Written by attorney Jeffery Michael Haupt

When a Dad is not a Dad: Undoing Paternity Affidavits in Indiana

It seems like not that long ago, that paternity affidavits weren't worth the paper that they were written on. It was common practice that a paternity affidavit, didn't stop the father's right to a genetic test in a paternity hearing, even if this was not permissible under the current law in place at that time. That all changed in 2007 when the Indiana Court of Appeals had addressed the issue.

Overnight, the paternity affidavit became a document that told many men and children who their legal dad was. Once, signed a paternity affidavit was a great barrier to a man getting the ability to have all parties submit to a court ordered genetic test. Even though the statute allowed for a test in certain circumstances, many people did not quite know how to define those circumstances.

As time has passed we've begun to get a better picutre on when a paternity affidavit dad can successfully challenge the affidavit that he signed.

Mistake of Fact

The Paternity Affidavit Statute in Indiana names three ways that a man can get a genetic test if it has been more than 60 days since he signed the paternity affidavit. Those three ways are mistake of fact, duress, or fraud. The cases to have addressed the issue have dealt with defining instances of when a mistake of fact would exist.

Most recently, actually 6 days ago, the Indiana Court of Appeals dealt with an issue where the mistake of fact argument was raised by the dad, only to be denied by the trial court. However, when you have the mom, the dad, and the State of Indiana saying that there is no way that he can be dad, then you get the result that the Indiana Court of Appeals issued and that is that a mistake of fact existed at the time the paternity affidavit was signed (there was more to it than that, but just to give you a brief overview).

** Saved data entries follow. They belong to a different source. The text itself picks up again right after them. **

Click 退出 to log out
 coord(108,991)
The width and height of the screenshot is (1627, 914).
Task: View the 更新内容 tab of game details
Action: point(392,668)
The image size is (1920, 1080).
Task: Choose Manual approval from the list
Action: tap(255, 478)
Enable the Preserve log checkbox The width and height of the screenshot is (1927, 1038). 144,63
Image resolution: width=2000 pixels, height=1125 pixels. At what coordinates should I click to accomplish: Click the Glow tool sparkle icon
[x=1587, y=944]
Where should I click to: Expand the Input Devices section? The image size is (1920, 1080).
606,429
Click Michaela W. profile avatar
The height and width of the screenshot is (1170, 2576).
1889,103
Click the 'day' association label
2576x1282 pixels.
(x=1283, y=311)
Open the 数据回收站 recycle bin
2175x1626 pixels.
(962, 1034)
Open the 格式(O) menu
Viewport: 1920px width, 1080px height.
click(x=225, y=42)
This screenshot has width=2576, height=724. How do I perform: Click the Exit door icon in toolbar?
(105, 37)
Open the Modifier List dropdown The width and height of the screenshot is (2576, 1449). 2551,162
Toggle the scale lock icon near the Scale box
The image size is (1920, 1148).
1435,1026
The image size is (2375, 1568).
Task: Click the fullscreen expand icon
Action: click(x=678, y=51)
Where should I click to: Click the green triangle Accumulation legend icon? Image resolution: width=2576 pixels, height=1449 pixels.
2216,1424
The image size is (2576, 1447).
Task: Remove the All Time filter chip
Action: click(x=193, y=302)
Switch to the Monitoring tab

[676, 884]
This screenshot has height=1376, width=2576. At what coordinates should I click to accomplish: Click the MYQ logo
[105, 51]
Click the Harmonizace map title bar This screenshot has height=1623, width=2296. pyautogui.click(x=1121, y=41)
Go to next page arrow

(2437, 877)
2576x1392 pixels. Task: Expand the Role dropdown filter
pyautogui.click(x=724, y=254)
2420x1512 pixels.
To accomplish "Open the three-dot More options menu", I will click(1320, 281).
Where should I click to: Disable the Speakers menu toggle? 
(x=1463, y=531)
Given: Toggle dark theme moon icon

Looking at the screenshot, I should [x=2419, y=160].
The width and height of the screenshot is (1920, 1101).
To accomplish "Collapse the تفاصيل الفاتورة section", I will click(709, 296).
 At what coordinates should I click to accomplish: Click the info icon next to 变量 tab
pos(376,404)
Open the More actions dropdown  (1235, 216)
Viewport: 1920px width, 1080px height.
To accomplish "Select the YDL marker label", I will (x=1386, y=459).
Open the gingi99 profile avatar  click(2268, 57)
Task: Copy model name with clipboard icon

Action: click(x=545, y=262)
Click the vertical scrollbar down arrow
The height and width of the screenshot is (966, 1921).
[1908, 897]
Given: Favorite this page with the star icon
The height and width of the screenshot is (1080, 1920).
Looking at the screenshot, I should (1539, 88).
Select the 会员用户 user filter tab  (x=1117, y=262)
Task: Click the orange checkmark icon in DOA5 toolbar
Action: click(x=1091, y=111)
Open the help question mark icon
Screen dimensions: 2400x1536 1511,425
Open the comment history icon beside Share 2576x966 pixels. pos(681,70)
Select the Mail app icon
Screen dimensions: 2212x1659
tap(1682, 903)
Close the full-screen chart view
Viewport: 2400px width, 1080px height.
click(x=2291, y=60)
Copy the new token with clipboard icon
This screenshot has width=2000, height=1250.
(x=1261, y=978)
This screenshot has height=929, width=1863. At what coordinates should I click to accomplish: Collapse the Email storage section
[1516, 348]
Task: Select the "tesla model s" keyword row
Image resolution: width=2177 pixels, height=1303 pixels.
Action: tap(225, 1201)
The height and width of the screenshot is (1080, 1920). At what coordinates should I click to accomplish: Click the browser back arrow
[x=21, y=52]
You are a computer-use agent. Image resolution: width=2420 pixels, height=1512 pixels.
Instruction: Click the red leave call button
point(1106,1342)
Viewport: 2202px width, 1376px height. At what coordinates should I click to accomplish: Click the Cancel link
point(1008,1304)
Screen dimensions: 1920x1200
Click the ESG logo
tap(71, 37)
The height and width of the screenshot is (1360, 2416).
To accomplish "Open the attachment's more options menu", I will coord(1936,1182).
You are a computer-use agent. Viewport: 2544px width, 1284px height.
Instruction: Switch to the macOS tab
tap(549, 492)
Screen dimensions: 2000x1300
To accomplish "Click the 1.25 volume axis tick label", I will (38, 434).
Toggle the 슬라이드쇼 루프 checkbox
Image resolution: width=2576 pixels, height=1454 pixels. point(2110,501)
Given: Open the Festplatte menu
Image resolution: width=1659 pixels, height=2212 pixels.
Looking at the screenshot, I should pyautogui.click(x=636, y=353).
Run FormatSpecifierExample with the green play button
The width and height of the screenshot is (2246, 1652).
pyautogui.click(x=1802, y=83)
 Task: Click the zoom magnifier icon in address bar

Another instance where the Court of Appeals addressed the definition of material mistake of fact is when a father came to court with a genetic test showing that he was excluded as a possible father for this child.

While these are two extreme examples of when it is clear that there is a material mistake of fact, it does provide some guidance on what you need to look for in your own situation. First and foremost, if you have any doubts do not sign the paternity affidavit. By signing the affidavit, you are acknowledging that you believe yourself to be the father of this child. By not signing the affidavit, you preserve your rights to have a court ordered genetic test if a paternity case is ever filed.

If you have signed the affidavit and now are in court to establish child support for the child in question, you must file any motion to set aside the paternity affidavit or it will be more difficult if not impossible to do at a later time. Once you have filed your motion, you will need to present evidence that shows the material mistake of fact. If it comes down to a he said/she said, and the mother of the child is still stating that you are the father, the chances of the paternity affidavit being set aside are slim.

You will need solid evidence to establish your case, so it is best to talk to an attorney, who can help you show that there is a material mistake of fact that exists thereby opening your door to a genetic test. Some of the evidence that will be helpful are statements or testimony from other people who can testify to any admissions that the mother of the child may have made to them regarding the child not being your child.

Finally, you do not wnat to just sit around and wait for the lawsuit to happen. The sooner that you move forward on this, the better it will be for your case.